*** RECORDS FOR THE TASK ***

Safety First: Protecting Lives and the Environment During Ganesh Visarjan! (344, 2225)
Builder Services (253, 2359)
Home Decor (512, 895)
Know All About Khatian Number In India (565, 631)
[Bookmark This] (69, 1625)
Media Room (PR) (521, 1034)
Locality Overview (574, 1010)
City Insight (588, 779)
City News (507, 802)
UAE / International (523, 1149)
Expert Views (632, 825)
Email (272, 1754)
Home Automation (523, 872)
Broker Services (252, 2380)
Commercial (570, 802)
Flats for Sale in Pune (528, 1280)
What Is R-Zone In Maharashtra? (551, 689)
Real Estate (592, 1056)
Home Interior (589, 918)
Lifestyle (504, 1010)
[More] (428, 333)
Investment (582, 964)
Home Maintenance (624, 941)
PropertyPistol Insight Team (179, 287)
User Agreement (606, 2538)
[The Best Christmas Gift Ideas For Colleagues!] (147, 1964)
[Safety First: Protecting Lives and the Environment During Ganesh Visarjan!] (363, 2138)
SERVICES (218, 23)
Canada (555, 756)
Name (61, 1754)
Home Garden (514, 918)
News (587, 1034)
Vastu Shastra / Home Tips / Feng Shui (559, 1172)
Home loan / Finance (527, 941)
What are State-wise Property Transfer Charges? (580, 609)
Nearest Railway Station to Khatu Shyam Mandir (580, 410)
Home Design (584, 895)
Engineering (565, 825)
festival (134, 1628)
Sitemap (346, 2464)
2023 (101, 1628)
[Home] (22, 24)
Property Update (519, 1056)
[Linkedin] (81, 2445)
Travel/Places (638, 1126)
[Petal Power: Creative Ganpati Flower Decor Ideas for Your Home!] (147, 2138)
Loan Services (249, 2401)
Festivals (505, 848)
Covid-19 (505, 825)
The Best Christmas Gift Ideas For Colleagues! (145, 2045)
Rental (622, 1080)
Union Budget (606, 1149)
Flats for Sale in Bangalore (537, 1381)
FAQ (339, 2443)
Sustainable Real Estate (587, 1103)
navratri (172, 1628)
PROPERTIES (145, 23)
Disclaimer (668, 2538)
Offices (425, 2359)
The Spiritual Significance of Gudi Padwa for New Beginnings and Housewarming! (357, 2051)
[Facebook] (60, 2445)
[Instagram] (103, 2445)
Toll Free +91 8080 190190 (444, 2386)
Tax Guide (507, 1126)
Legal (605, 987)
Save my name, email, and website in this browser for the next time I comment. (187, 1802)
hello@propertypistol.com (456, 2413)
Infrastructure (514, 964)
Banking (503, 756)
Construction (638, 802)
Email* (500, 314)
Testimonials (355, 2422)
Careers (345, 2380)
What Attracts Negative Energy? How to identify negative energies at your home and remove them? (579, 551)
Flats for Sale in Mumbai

*** End of RECORDS FOR THE TASK ***

WHAT TO DO »
From the first line to the last, restate the data above exactly.

RESULT FOR THIS EXERCISE »
Safety First: Protecting Lives and the Environment During Ganesh Visarjan! (344, 2225)
Builder Services (253, 2359)
Home Decor (512, 895)
Know All About Khatian Number In India (565, 631)
[Bookmark This] (69, 1625)
Media Room (PR) (521, 1034)
Locality Overview (574, 1010)
City Insight (588, 779)
City News (507, 802)
UAE / International (523, 1149)
Expert Views (632, 825)
Email (272, 1754)
Home Automation (523, 872)
Broker Services (252, 2380)
Commercial (570, 802)
Flats for Sale in Pune (528, 1280)
What Is R-Zone In Maharashtra? (551, 689)
Real Estate (592, 1056)
Home Interior (589, 918)
Lifestyle (504, 1010)
[More] (428, 333)
Investment (582, 964)
Home Maintenance (624, 941)
PropertyPistol Insight Team (179, 287)
User Agreement (606, 2538)
[The Best Christmas Gift Ideas For Colleagues!] (147, 1964)
[Safety First: Protecting Lives and the Environment During Ganesh Visarjan!] (363, 2138)
SERVICES (218, 23)
Canada (555, 756)
Name (61, 1754)
Home Garden (514, 918)
News (587, 1034)
Vastu Shastra / Home Tips / Feng Shui (559, 1172)
Home loan / Finance (527, 941)
What are State-wise Property Transfer Charges? (580, 609)
Nearest Railway Station to Khatu Shyam Mandir (580, 410)
Home Design (584, 895)
Engineering (565, 825)
festival (134, 1628)
Sitemap (346, 2464)
2023 (101, 1628)
[Home] (22, 24)
Property Update (519, 1056)
[Linkedin] (81, 2445)
Travel/Places (638, 1126)
[Petal Power: Creative Ganpati Flower Decor Ideas for Your Home!] (147, 2138)
Loan Services (249, 2401)
Festivals (505, 848)
Covid-19 (505, 825)
The Best Christmas Gift Ideas For Colleagues! (145, 2045)
Rental (622, 1080)
Union Budget (606, 1149)
Flats for Sale in Bangalore (537, 1381)
FAQ (339, 2443)
Sustainable Real Estate (587, 1103)
navratri (172, 1628)
PROPERTIES (145, 23)
Disclaimer (668, 2538)
Offices (425, 2359)
The Spiritual Significance of Gudi Padwa for New Beginnings and Housewarming! (357, 2051)
[Facebook] (60, 2445)
[Instagram] (103, 2445)
Toll Free +91 8080 190190 (444, 2386)
Tax Guide (507, 1126)
Legal (605, 987)
Save my name, email, and website in this browser for the next time I comment. (187, 1802)
hello@propertypistol.com (456, 2413)
Infrastructure (514, 964)
Banking (503, 756)
Construction (638, 802)
Email* (500, 314)
Testimonials (355, 2422)
Careers (345, 2380)
What Attracts Negative Energy? How to identify negative energies at your home and remove them? (579, 551)
Flats for Sale in Mumbai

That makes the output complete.